[Opening DATA RECORDS section]

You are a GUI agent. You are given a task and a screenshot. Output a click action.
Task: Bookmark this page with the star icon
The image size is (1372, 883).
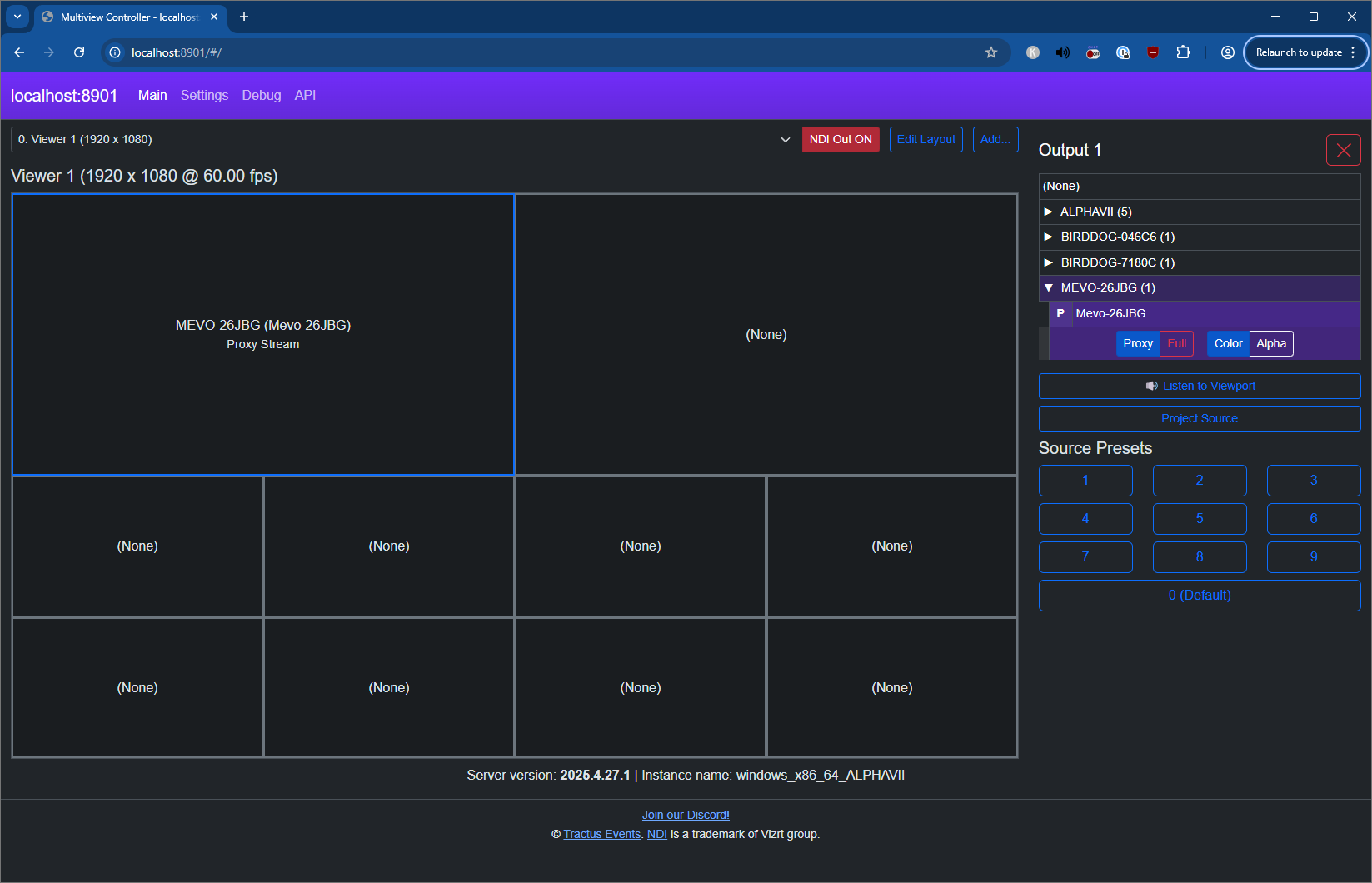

[Closing DATA RECORDS section]
[Opening DATA RECORDS section]

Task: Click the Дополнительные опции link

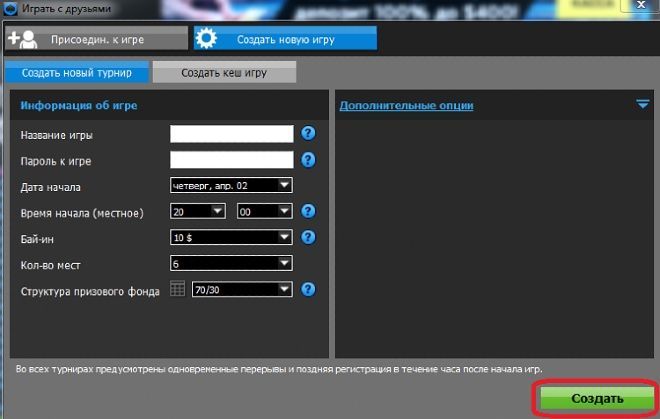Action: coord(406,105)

[Closing DATA RECORDS section]

WHAT TO PRODUCE |
Reproducing the whole listing above is not the task. Copy exactly only the lines from the one with "You are a GUI" to the one with "The image size is (1372, 883).", both kept.

RESULT BELOW |
You are a GUI agent. You are given a task and a screenshot. Output a click action.
Task: Bookmark this page with the star icon
The image size is (1372, 883).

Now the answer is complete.